How virus-like transposons break the species barrier

Scientists have known for decades that genes can be transferred from one species to another, both in animals and plants. However, the mechanism of how such an unlikely event occurs remained unknown.

Now, researchers identify a vector of horizontal gene transfer (HGT) in worms. The findings, published in Science, could lead to the discovery of further vectors of HGT in eukaryotes and might find applications in pathogen control. 

Fish living in the Arctic and Antarctic oceans have evolved ingenious strategies to prevent their blood and tissues from freezing in the inhospitable polar waters. One such adaptive strategy is the evolution of genes that produce antifreeze proteins. However, over a decade ago, scientists were astounded to discover that herrings and smelts—two completely different species—have the exact same antifreeze protein encoded in their genomes, indicating a gene transfer between them.

Examples such as this raise the question: how can genes “jump” between completely different species? This rare phenomenon, known as horizontal gene transfer (HGT), has puzzled evolutionary biologists for a long time. And despite new instances of HGT being discovered across all branches of life over the years, the mechanisms responsible for these transfers have largely remained unknown.  

Now, scientists showed an event of HGT between two reproductively isolated worm species that are genetically as different from each other as humans are from fish. More importantly, they could identify what caused it: a family of virus-like transposons called Mavericks.

“Mavericks were already known as a class of transposons, but our work links them to HGT for the first time,” says the study’s corresponding author. “We knew that HGT did take place between animal species, but we had no idea how. This is the first time that we could definitively nail down a culprit,” adds the co-first author.

When Mavericks were discovered in the mid-2000s, they were initially thought to be large transposons, selfish genetic elements that jump and self-propagate in the genome at the expense of their host. Mavericks were quickly reported in most branches of eukaryotes, including humans, thus establishing that they originated a long time ago.

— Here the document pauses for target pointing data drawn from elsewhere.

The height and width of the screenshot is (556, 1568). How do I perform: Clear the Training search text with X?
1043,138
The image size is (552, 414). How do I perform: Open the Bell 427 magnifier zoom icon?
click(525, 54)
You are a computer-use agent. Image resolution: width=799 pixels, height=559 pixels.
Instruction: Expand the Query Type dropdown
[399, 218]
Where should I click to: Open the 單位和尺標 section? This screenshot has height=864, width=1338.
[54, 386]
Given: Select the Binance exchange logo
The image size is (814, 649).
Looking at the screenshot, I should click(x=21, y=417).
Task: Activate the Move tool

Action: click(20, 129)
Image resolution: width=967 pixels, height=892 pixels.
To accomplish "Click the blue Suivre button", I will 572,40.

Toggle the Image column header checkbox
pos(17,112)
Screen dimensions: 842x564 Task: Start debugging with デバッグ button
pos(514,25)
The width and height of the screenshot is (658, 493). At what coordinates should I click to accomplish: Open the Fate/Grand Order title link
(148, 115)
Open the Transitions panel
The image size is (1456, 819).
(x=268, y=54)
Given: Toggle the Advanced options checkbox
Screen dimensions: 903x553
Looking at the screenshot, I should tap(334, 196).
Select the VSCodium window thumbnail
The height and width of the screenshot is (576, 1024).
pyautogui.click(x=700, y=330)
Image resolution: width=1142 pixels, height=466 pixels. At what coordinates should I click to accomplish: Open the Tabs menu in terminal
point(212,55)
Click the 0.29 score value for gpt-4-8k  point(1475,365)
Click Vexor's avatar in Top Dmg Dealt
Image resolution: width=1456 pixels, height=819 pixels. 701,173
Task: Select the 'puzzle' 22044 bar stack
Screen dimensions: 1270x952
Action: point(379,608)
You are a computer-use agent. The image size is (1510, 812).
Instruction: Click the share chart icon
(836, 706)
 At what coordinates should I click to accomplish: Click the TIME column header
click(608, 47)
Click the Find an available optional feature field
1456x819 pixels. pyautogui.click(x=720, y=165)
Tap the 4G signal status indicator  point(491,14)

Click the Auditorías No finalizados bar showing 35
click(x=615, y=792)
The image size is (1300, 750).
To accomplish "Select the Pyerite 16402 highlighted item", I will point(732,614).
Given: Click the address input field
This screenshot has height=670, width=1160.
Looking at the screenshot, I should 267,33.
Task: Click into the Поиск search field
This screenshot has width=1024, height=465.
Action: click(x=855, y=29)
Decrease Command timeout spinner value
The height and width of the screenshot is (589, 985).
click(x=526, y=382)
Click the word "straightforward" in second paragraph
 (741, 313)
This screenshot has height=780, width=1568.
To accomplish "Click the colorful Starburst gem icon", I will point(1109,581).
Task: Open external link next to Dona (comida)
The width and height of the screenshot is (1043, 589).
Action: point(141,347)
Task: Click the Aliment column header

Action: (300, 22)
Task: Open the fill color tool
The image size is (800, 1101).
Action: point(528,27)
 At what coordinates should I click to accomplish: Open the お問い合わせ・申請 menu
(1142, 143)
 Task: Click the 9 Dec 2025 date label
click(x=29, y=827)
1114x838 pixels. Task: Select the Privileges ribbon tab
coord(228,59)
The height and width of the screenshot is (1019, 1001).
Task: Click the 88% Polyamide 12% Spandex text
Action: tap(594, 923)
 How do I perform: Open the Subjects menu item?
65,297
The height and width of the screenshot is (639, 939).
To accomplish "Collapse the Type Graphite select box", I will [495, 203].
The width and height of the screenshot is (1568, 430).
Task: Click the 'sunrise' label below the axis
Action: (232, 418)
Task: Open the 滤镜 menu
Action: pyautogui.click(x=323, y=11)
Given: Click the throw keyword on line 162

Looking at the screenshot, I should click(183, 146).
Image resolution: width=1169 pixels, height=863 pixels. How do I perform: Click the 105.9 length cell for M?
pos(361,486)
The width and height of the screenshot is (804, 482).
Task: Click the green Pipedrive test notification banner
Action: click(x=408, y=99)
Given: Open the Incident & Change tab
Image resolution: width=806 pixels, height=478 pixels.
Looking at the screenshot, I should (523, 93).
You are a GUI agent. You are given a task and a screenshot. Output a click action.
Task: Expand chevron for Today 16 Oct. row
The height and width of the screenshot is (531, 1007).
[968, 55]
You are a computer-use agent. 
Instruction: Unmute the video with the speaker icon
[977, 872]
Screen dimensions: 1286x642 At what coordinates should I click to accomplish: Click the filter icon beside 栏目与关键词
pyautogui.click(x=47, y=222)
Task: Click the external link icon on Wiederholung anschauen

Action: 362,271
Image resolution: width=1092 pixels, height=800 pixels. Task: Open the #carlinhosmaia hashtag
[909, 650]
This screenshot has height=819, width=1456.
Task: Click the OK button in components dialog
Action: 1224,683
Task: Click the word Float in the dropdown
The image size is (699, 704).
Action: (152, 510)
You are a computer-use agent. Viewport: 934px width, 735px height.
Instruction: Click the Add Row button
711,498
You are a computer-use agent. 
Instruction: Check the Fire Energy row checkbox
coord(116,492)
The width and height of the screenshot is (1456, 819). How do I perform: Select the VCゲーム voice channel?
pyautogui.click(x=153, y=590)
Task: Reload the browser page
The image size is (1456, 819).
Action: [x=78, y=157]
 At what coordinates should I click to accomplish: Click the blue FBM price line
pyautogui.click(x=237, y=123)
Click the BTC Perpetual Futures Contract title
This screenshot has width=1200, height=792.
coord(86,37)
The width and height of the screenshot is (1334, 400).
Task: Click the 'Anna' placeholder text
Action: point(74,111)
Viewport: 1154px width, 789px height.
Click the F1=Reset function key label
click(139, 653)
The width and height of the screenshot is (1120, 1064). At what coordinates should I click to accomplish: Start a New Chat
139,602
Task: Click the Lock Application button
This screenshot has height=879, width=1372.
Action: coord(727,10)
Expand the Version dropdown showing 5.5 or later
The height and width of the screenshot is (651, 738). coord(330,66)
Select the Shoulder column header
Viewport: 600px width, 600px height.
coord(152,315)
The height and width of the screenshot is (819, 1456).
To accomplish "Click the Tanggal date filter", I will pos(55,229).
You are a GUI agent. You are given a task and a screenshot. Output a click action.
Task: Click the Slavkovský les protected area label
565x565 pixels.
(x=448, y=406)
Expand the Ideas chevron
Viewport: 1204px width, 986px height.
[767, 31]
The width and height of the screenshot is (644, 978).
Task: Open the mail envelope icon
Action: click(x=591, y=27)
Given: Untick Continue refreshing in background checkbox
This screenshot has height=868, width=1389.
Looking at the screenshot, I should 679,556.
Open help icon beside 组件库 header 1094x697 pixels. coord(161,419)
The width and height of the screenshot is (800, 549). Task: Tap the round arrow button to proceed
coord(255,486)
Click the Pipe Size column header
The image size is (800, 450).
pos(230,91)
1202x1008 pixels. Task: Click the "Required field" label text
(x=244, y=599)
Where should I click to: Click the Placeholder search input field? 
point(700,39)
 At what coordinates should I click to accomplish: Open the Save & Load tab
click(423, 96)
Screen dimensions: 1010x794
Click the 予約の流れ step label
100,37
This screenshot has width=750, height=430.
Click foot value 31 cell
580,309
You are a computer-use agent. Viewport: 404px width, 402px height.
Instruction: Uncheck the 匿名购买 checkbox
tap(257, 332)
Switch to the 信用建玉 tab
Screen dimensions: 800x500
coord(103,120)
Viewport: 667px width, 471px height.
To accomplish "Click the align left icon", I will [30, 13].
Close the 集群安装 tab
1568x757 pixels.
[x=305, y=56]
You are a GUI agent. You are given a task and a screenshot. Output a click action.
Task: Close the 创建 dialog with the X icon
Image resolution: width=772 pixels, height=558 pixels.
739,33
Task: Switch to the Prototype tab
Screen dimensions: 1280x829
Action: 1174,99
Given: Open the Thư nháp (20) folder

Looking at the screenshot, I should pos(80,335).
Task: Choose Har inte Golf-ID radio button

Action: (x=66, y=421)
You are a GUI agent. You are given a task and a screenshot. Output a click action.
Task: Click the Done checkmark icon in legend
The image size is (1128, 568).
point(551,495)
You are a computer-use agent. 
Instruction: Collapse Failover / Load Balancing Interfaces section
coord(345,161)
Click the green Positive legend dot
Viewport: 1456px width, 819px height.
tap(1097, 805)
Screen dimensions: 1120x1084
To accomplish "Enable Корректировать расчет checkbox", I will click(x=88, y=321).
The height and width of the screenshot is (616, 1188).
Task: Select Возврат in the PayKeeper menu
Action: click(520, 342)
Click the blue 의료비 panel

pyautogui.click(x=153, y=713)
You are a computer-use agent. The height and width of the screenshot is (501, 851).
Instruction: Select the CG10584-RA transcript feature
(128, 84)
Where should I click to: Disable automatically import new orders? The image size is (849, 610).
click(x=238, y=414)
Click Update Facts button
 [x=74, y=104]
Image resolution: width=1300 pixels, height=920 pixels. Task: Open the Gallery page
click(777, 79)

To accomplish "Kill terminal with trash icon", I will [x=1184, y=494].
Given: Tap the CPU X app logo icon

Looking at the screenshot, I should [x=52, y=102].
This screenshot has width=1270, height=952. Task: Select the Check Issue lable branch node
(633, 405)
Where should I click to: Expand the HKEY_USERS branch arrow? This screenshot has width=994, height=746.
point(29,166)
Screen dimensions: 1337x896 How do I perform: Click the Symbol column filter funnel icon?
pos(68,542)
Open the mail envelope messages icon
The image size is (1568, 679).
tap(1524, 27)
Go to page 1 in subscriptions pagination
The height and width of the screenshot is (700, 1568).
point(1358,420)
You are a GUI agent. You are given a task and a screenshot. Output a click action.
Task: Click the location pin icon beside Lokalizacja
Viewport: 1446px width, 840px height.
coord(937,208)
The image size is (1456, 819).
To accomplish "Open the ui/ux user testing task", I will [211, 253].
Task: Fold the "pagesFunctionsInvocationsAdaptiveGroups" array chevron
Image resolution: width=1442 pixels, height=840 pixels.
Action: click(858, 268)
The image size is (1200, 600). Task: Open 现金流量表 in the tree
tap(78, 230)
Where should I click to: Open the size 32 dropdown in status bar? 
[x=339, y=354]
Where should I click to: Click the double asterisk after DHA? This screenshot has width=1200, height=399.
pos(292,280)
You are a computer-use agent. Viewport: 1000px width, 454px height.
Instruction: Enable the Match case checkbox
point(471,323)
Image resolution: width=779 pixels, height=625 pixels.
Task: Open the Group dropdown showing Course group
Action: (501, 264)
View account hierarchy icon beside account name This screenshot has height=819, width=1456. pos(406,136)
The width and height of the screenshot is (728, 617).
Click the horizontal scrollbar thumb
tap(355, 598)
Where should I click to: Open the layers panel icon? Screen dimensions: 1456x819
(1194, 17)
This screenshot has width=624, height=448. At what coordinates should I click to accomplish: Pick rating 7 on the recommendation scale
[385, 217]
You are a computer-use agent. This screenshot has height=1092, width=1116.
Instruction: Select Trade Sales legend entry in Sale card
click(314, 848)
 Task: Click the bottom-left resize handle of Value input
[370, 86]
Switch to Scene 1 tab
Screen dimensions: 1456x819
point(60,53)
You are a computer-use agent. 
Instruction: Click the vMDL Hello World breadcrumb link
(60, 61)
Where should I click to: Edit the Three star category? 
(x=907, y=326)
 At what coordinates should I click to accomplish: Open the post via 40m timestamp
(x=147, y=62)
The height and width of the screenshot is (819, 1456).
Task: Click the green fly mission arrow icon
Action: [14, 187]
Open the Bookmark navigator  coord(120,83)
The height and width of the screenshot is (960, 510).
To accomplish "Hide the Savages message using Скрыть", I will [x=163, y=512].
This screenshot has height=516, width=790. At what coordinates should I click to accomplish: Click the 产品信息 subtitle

Soon, evidence that Mavericks contained genes encoding viral elements, such as a capsid and a DNA polymerase, started to surface. “The evolution of transposons and viruses is tightly intertwined,” says the author. However, the capsid and the DNA polymerase are not enough to allow a transposon to jump from its host’s genome and infect the cells of a completely different host.

Now, the researchers found the missing link: Mavericks in worm genomes have acquired a so-called fusogen protein, a transmembrane protein that mediates membrane fusion between different cells. By acquiring a fusogen, the authors hypothesize that worm Mavericks became capable of forming virus-like particles that can fuse with another organism’s cell membranes and infect them.

“To our knowledge, no fusogen has been reported in Mavericks before. Thus, we think that worm Mavericks might have picked up their sequence from a virus,” says the author. “Transposons and viruses can be thought of as nature’s melting pot. Their union can have unpredictable repercussions and lead to genomic innovation,” says the senior author.

In the present study, the team was studying the evolutionary origin of a selfish element in the nematode Caenorhabditis briggsae. Doing some detective work, they were able to trace the sequence of this selfish gene back to another nematode, C. plicata, which carried an almost identical copy. This finding is surprising because C. briggsae and C. plicata are two reproductively isolated species.

“Their genomes are as divergent as those of humans and fish, and yet they both have an almost identical gene that clearly shows features of an evolutionarily recent HGT event,” says the author. “By carefully looking at the genome of C. plicata, we found that the ancestral sequence that gave rise to the selfish gene in C. briggsae was embedded inside a Maverick in C. plicata. The fact that this newly introduced gene subsequently evolved into a novel selfish gene in C. briggsae demonstrates the impact of HGT on genome evolution,” the author explains. The team then went on to show that Mavericks are responsible for dozens of independent HGT transfer events between worm species belonging to different genera and found all around the globe.

The scientists argue that the union between transposons and viruses is a key factor in mediating HGT. While still finding it hard to believe their success, they recognize the impact that their findings could have on lifting the mysteries of HGT.

 “I was convinced that we were looking at a case of HGT when we first saw these results in the lab, but I was also sure that we would never find out how it happened. Yet, the stars aligned,” says the senior author, who also predicts that Mavericks and similar virus-like transposable elements could mediate HGT in vertebrates and other eukaryotes.

Finally, the team foresees possible applications both in the lab and as pest control measures against parasitic worm species: “If Maverick-mediated HGT is shown to be broadly applicable to any nematode species, it has the potential to become an invaluable resource. Beyond strict lab and research applications such as the genetic manipulation of non-model nematodes, such a resource could allow us, in the future, to genetically modify parasitic nematode species that might be of agricultural or medical relevance,” concludes the senior author.